■ Assigned task A ■
In the Thrive Innovation Center article, rewrite the passage starting with "Those are questions" and going on through "health care spending.", swapping "tech firms" for "technology companies".
■ Assigned task B ■
Using the Thrive Innovation Center article, explain in one to three sentences why Bob Rossi says the center wants to show senior care providers the innovation available.

[[ Exercise text open ]]

Thrive Innovation Center grand opening (left to right):Ty Mayberry, CDW; Bob Rossi, CDW; John Reinhart, Thrive Center; Ginna Baik, CDW; Sheri Rose, Thrive Center; Nancy Ragont, CDW; Jonathan Karl, CDW; Gus Vlahos, CDW


The Louisville, Ky.-based Thrive Innovation Center opened its doors in October 2017, showcasing visionary technologies designed to aid, transform, and improve the aging experience.

Louisville is home to a wide swath of national senior care firms such as Kindred Healthcare, Signature Healthcare, and PharMerica, as well as local firms such as Hosparus Health, all of which donated to the technology and educational center to help it become a reality. Partners in the new nonprofit include tech giants Samsung, Lenovo, Hewlett-Packard’s Aruba, and key sponsor CDW, but at its launch event, the center highlighted tech entrepreneurs in the aging space such as auditory experts Eversound of Woburn, Mass.; Washington, D.C.-based LinkedSenior; and wearables entrepreneurs EVO of Atlanta, Ga. and Piper Systems of San Diego, Calif. The tech firms with a health focus demonstrated their products and services during the center’s opening event.

Dr. Christian Furman, medical director with the Institute for Sustainable Health & Optimal Aging at the University of Louisville, said the launch of Thrive, which was seven years in the making, is just the first phase of opening a world- class center for excellence in aging. CDW vice president of healthcare and Thrive board member Bob Rossi agreed, telling Senior Living Executive that while the center is based in Louisville, it already has a large national footprint, offering CDW and other tech firms the ability to “broadcast what we’re doing here…and collaborate and leverage the relationships we all have.”

“A lot of the senior care providers can feel like they are off on an island sometimes when it comes to figuring out how to interact with technology when it comes to improving the resident and patient experience,” Rossi said. “We want to show there’s a ton of innovation out there with great new potential partners with great ideas.”

Thrive Board member Nancy LeaMond, who also serves as chief advocacy and engagement officer at AARP in Washington, D.C., said the center offers an opportunity to see technology designed to help older Americans in its early stages, which she views as a step in the right direction toward AARP’s goal of creating more age-friendly cities.

A big issue for her looking forward is to examine why the adoption of technologies by seniors isn’t higher. “I think that’s an issue worthy of our attention,” LeaMond said. “Is it too complicated, too expensive? What are the barriers?”

Those are questions that many of the center’s tech firms are hoping to answer, too. According to AARP, 106 million U.S. individuals age 50 and over account for $71 trillion in economic activity, $3.1 trillion in consumer spending, and $1.3 trillion in health care spending.

The center, which had a focus on memory care issues at its opening, expects to convene conversations and programs around senior care, where the entrepreneur can engage with the senior care industry, researchers, and consumers.

[[ Exercise text closed ]]
[[ Data open ]]

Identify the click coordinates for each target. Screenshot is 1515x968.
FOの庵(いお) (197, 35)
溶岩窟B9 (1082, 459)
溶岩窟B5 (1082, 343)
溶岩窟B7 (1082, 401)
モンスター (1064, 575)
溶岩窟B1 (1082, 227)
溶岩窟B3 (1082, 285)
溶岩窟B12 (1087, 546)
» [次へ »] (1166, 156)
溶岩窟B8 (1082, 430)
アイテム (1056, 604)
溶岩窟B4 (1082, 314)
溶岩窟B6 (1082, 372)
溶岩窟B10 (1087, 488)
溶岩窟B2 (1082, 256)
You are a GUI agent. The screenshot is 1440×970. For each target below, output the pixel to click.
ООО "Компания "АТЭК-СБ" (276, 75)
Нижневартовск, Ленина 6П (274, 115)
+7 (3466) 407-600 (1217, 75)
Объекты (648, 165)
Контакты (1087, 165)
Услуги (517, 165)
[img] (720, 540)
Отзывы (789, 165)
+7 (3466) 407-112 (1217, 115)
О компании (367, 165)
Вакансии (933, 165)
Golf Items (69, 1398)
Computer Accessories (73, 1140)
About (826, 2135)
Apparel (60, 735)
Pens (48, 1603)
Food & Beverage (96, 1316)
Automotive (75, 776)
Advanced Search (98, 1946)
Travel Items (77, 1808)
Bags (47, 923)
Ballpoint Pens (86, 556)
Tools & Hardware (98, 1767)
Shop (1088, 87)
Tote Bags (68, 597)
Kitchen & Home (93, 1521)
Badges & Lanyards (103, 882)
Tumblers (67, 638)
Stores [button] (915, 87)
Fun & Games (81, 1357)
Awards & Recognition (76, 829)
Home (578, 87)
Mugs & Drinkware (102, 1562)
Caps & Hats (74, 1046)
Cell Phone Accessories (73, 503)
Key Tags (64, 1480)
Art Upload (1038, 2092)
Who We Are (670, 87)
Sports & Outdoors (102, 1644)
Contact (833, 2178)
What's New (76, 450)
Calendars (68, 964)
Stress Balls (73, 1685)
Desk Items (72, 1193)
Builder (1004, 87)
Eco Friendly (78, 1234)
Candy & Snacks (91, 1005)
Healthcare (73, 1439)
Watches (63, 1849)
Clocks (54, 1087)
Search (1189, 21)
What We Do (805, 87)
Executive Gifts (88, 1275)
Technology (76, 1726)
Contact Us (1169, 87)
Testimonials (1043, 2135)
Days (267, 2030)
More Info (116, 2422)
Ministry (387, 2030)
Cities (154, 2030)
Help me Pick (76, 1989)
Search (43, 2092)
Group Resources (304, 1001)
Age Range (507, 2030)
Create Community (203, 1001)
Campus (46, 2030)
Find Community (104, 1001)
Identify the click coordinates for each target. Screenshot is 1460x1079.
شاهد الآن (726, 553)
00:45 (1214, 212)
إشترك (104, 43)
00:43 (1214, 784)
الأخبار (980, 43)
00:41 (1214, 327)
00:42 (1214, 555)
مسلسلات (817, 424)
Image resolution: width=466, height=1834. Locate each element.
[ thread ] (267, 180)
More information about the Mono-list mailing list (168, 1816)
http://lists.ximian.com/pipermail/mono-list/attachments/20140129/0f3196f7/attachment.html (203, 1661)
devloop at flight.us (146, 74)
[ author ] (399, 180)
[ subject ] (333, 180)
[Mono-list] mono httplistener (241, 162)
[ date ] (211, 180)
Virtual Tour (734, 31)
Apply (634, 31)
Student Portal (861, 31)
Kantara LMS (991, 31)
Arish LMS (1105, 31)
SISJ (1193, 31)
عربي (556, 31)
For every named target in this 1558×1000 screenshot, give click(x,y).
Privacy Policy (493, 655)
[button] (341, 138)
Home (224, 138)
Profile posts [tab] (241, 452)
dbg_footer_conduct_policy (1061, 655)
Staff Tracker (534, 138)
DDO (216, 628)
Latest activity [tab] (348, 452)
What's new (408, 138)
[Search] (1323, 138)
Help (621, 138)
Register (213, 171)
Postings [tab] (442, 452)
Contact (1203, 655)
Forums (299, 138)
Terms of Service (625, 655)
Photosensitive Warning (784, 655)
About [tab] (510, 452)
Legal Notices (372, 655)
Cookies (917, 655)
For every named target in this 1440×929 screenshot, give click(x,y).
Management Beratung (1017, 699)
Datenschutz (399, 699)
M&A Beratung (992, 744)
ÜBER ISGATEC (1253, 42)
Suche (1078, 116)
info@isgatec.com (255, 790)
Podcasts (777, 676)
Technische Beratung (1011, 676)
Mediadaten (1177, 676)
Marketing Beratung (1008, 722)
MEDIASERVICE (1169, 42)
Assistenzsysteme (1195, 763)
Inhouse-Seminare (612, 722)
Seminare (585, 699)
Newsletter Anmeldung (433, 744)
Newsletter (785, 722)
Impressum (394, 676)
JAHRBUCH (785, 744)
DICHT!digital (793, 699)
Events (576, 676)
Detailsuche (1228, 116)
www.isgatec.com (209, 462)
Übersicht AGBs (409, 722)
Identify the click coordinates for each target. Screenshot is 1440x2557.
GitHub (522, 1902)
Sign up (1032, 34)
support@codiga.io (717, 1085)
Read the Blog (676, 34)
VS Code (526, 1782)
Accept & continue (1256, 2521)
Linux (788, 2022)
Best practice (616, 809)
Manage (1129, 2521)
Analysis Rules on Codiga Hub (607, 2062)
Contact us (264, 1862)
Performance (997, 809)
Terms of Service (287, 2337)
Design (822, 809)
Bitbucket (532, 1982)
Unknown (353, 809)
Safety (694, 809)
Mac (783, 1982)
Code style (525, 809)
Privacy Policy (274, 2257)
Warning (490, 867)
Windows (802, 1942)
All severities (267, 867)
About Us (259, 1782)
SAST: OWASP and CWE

[[ Data closed ]]

■ Written answer A ■
Those are questions that many of the center’s technology companies are hoping to answer, too. According to AARP, 106 million U.S. individuals age 50 and over account for $71 trillion in economic activity, $3.1 trillion in consumer spending, and $1.3 trillion in health care spending.

■ Written answer B ■
Rossi says many senior care providers can feel like they are off on an island when figuring out how to use technology to improve the resident and patient experience. The center wants to show them there is a lot of innovation out there, along with great new potential partners with great ideas.